A titre d’alternative, et sur demande de la partie lésée, la juridiction pourra allouer un montant forfaitaire qui tienne compte des redevances si l’auteur de l’atteinte avait demandé l’autorisation d’utiliser le secret des affaires.

On peut regretter quelques « oublis » dans le chapitre II prévu par cette proposition de loi, qui reste notamment muet sur les mesures probatoires.

On peut également s’étonner du manque de précisions concernant les mesures conservatoires et provisoires pourtant prévues par la Directive qui distingue clairement ces mesures (Section 2, articles 10 et 11) et les mesures résultant d’une décision judiciaire rendue au fond (section 3, articles 12 à 15). Or l’article L 152-2 ne fait aucune distinction entre des mesures qui seraient obtenues en référé ou au fond.

Par ailleurs, aucun délai pour assigner au fond à compter de l’ordonnance prévoyant des mesures d’urgence n’est prévu. Or la Directive impose bien aux Etats membres de veiller à ce que les mesures provisoires et conservatoires soient révoquées ou cessent de produire leur effet si le demandeur n’engage pas de procédure judiciaire au fond dans un délai raisonnable déterminé par l’autorité judiciaire ordonnant les mesures ou en l’absence d’une telle détermination dans un délai de 20 jours ouvrables ou 31 jours civils (qui est aujourd’hui le délai retenu par le code de la propriété intellectuelle dans le cas d’un référé fondé sur un droit de propriété intellectuelle).

Aucune disposition n’est davantage prévue concernant le délai de prescription (qui selon la Directive ne peut excéder 6 ans), ce qui laisse à penser que le délai de 5 ans de droit commun sera applicable.

Enfin, on peut s’interroger sur la place qui sera laissée dans ce domaine à la responsabilité civile de droit commun (action en concurrence déloyale ou parasitaire). Il aurait été peut-être opportun de préserver la possibilité de l’invoquer dans les cas où la loi de transposition ne pourrait s’appliquer.

  • Le chapitre III prévoit enfin des mesures de protection au cours des actions en prévention cessation ou réparation d’une atteinte au secret des affaires.

Ces nouvelles dispositions (prévues aux articles L 153-1 et L 153-2) auraient pour objet de protéger le caractère confidentiel des secrets d’affaires au cours des procédures judiciaires.
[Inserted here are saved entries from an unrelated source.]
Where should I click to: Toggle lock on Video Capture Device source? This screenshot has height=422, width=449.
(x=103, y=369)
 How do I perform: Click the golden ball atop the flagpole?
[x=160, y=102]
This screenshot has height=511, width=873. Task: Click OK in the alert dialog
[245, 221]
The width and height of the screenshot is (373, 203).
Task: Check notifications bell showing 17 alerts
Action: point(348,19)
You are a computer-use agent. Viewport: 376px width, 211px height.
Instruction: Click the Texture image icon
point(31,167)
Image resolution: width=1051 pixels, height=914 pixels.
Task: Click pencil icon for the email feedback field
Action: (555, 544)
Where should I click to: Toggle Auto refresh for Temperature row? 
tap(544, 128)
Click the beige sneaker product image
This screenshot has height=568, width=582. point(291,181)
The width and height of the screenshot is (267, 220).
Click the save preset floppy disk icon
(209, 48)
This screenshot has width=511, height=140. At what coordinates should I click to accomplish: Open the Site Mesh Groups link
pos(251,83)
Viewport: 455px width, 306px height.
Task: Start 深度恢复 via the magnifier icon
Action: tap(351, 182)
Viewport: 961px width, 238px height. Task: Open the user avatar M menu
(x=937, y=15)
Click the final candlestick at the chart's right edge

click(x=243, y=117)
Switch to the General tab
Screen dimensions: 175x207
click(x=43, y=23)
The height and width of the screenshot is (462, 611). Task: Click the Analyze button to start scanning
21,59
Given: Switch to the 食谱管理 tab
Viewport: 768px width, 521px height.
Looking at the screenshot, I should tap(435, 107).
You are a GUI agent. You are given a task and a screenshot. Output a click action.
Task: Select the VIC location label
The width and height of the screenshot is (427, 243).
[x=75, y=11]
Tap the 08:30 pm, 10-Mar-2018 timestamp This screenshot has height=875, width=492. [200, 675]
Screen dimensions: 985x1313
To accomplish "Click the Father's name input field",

Ainsi, lorsqu’à l’occasion d’une action, il sera fait état d’une pièce qui serait de nature à porter atteinte à un secret, les juges pourraient d’office ou à « la demande des parties ou d’un tiers » (on regrettera le manque de précision sur la qualité de ce tiers qui était pourtant visé selon une énumération précise par la Directive), prendre seuls connaissance de cette pièce, ordonner la communication ou la production sous forme de résumé et en restreindre l’accès à certaines personnes, décider que les débats auront lieu et que la décision sera prononcée hors la présence du public ou encore adapter la motivation de leur décision aux nécessités de la protection du secret des affaires.

Le futur article L. 153-2 instituerait une obligation de confidentialité en précisant que toute personne ayant accès à une pièce dont le contenu est susceptible d’être couvert par le secret des affaires est tenue à une telle obligation. Cette obligation ne s’applique pas aux personnes habilitées à assister ou représenter les parties à l’égard de celles-ci. Afin de garantir l’effectivité de cette obligation, le dernier alinéa prévoit qu’elle perdure à l’issue de la procédure et prend fin sur décision d’une juridiction ou lorsque les informations en cause ont cessé de constituer un secret des affaires.